Please print, word for word, every line from the one that contains "1100x707 pixels." through the last line of the records, and nothing else.

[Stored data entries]
******************************

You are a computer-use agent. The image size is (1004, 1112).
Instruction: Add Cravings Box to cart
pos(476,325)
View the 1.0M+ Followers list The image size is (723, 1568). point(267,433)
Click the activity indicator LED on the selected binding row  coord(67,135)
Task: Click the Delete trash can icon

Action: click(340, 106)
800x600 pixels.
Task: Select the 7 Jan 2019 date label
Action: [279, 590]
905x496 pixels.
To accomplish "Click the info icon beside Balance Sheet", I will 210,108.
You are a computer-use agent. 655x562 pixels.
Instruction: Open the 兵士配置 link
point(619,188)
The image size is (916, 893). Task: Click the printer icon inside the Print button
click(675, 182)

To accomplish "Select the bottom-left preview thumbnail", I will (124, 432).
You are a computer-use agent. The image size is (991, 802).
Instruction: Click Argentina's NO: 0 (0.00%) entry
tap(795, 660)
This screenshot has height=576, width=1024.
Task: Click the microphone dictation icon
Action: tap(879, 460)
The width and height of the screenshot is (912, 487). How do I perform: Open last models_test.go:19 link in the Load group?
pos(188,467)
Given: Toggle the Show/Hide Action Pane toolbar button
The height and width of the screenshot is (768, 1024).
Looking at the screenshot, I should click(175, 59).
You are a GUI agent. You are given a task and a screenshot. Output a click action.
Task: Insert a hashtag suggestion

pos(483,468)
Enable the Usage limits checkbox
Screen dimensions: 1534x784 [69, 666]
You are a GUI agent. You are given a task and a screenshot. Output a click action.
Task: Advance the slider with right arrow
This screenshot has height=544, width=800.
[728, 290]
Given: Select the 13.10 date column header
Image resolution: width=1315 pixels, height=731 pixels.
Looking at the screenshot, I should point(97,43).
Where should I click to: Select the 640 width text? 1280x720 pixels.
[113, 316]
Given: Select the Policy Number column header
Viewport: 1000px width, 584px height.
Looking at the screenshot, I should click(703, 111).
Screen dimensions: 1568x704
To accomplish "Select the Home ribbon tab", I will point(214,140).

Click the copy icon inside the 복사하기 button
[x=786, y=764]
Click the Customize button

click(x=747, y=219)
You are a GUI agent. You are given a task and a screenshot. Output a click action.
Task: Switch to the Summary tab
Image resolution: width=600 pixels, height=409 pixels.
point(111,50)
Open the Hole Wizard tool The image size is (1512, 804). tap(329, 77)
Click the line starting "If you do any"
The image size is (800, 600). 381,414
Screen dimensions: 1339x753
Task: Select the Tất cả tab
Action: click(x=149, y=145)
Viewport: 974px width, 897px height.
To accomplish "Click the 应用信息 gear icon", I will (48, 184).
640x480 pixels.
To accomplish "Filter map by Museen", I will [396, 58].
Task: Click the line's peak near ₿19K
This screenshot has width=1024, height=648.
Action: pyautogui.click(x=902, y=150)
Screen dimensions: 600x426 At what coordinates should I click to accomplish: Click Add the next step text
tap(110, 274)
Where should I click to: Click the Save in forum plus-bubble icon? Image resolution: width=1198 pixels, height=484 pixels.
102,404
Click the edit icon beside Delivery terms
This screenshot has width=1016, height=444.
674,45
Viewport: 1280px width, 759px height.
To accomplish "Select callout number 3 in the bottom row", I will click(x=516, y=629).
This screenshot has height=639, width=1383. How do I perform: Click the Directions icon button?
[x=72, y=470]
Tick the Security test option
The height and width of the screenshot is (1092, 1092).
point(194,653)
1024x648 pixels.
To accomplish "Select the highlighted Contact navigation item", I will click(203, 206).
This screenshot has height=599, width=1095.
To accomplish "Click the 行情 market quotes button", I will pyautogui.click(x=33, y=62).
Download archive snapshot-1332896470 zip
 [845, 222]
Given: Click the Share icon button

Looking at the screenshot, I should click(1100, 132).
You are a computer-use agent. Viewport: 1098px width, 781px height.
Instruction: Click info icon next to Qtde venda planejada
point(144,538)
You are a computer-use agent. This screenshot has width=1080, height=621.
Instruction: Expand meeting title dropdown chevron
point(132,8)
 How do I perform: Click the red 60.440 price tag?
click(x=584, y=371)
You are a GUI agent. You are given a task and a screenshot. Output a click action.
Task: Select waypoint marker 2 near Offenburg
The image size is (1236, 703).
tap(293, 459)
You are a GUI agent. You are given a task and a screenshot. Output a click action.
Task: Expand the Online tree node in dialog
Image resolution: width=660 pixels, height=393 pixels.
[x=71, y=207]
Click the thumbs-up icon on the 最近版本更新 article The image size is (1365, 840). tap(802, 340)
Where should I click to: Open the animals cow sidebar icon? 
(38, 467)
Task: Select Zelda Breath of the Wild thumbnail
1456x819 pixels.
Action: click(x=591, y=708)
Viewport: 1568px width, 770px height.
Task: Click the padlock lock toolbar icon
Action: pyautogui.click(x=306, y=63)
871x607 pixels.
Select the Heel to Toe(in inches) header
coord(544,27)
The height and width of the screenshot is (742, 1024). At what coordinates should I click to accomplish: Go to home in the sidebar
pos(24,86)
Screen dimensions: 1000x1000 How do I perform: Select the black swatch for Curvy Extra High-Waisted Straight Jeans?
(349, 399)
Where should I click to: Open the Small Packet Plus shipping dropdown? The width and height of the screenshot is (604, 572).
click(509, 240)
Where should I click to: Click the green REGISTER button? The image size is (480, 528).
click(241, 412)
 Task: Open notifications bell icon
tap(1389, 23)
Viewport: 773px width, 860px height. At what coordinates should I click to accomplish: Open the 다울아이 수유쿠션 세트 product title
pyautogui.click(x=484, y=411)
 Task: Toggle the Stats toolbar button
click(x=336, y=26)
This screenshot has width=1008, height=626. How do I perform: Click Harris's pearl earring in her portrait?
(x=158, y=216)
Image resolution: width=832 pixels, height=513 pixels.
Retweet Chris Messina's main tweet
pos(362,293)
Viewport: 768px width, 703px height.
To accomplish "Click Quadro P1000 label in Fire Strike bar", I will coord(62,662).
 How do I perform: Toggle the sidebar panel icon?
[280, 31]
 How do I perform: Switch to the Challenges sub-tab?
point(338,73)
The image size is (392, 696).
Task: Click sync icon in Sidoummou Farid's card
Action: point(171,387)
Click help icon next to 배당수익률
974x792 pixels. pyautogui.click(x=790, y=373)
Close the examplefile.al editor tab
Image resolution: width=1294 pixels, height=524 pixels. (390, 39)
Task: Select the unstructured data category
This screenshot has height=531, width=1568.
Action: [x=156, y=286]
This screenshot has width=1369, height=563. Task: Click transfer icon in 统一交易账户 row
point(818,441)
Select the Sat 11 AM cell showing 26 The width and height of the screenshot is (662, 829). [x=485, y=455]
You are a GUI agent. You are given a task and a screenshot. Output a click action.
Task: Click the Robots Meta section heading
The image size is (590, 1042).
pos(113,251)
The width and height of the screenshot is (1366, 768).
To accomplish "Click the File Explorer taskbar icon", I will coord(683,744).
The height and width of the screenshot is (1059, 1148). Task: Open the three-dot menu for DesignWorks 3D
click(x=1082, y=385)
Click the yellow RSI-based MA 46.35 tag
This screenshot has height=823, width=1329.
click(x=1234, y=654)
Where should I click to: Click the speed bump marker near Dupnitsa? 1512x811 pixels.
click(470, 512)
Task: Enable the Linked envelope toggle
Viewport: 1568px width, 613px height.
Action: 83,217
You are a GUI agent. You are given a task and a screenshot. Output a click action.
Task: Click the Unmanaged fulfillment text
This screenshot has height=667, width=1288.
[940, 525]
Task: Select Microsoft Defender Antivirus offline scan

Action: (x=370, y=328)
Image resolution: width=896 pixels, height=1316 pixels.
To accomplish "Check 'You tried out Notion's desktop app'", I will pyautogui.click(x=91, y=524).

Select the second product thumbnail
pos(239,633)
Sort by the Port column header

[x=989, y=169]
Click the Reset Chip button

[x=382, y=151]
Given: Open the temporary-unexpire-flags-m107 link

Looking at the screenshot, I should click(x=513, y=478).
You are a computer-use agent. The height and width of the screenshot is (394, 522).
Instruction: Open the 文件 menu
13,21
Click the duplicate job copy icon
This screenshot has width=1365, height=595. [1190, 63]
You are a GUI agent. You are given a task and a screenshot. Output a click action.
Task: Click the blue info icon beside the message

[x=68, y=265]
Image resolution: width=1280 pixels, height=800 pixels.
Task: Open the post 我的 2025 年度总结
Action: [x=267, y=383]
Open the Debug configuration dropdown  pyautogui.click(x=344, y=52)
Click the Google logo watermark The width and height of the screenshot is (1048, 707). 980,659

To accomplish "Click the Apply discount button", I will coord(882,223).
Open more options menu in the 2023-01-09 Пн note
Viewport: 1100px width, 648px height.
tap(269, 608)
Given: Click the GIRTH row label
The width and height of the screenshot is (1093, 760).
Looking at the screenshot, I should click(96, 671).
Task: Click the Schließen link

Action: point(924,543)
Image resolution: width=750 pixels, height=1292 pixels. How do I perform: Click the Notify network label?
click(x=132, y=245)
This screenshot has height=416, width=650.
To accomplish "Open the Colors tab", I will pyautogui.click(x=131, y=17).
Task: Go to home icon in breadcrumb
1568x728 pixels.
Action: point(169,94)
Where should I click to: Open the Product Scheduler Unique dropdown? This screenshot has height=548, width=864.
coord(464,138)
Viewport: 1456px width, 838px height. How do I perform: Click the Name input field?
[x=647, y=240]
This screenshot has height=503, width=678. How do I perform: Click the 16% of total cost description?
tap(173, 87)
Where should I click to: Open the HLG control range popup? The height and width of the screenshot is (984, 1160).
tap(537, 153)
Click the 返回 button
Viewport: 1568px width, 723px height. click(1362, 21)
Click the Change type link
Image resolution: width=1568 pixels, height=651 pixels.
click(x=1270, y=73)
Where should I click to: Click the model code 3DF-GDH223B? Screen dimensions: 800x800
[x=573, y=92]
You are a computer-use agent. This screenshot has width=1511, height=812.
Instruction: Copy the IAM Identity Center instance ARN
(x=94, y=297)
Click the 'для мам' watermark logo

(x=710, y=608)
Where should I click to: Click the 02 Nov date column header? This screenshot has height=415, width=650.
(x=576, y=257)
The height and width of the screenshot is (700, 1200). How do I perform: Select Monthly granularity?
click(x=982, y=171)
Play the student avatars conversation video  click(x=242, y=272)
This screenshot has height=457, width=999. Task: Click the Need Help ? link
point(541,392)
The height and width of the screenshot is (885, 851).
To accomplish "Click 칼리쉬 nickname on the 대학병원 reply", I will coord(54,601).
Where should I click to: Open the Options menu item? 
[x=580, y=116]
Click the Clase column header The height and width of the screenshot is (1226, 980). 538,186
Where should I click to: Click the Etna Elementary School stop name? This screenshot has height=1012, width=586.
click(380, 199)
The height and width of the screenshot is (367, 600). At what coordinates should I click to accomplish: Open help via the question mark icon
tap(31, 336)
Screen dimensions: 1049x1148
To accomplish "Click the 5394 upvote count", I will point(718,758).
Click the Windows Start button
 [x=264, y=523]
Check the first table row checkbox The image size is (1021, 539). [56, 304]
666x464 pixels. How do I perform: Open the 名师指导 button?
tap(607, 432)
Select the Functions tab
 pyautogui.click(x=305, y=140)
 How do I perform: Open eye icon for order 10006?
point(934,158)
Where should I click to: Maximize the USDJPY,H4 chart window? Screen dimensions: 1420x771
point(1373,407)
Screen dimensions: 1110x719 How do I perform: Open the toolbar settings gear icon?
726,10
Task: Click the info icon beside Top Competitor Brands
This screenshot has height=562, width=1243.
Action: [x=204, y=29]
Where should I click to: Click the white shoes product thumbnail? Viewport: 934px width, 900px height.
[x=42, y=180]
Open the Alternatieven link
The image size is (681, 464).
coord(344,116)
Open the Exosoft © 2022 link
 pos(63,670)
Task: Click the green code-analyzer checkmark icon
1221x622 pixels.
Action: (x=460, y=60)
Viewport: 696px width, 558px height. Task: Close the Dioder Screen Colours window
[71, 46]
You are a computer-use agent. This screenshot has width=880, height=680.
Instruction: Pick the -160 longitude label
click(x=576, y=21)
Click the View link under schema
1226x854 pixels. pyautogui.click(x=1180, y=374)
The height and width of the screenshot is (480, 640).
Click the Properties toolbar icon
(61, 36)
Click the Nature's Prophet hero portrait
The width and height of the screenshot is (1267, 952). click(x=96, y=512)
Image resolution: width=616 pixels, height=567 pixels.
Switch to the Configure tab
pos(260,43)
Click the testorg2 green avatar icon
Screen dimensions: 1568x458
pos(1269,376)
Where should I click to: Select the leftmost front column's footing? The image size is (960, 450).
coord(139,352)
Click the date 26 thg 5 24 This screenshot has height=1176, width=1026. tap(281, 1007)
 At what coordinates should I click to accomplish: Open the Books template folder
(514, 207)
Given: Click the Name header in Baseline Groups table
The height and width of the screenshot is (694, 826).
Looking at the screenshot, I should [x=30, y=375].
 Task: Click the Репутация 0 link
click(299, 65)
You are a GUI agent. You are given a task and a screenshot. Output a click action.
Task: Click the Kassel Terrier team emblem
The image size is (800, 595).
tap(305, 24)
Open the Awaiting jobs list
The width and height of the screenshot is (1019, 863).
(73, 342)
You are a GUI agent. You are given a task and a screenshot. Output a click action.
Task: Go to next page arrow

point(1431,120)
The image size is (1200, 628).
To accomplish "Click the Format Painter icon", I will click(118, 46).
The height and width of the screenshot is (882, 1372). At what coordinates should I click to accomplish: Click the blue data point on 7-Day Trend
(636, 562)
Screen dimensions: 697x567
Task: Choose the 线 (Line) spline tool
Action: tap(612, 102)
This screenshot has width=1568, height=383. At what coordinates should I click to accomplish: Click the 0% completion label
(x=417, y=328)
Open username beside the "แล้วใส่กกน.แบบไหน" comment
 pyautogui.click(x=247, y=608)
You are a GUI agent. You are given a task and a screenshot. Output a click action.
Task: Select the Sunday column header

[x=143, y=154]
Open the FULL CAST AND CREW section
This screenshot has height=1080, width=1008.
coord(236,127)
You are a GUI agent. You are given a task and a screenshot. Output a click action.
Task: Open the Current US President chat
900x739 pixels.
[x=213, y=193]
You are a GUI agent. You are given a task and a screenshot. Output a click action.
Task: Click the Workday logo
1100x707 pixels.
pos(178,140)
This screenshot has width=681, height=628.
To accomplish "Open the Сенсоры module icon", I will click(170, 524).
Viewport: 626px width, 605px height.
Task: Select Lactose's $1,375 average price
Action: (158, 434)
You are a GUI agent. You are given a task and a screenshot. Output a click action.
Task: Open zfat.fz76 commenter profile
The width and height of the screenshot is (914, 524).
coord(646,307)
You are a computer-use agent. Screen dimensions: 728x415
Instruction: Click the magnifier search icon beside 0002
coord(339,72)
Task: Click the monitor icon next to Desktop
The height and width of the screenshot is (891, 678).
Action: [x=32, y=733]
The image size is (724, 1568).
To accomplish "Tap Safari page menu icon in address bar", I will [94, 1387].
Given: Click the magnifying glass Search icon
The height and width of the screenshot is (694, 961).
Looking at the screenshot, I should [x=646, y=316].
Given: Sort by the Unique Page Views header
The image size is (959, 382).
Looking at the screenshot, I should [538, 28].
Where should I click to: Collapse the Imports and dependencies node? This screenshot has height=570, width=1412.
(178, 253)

******************************

• [ANSWER SPACE]:
1100x707 pixels.
pos(178,140)
This screenshot has width=681, height=628.
To accomplish "Open the Сенсоры module icon", I will click(170, 524).
Viewport: 626px width, 605px height.
Task: Select Lactose's $1,375 average price
Action: (158, 434)
You are a GUI agent. You are given a task and a screenshot. Output a click action.
Task: Open zfat.fz76 commenter profile
The width and height of the screenshot is (914, 524).
coord(646,307)
You are a computer-use agent. Screen dimensions: 728x415
Instruction: Click the magnifier search icon beside 0002
coord(339,72)
Task: Click the monitor icon next to Desktop
The height and width of the screenshot is (891, 678).
Action: [x=32, y=733]
The image size is (724, 1568).
To accomplish "Tap Safari page menu icon in address bar", I will [94, 1387].
Given: Click the magnifying glass Search icon
The height and width of the screenshot is (694, 961).
Looking at the screenshot, I should [x=646, y=316].
Given: Sort by the Unique Page Views header
The image size is (959, 382).
Looking at the screenshot, I should [538, 28].
Where should I click to: Collapse the Imports and dependencies node? This screenshot has height=570, width=1412.
(178, 253)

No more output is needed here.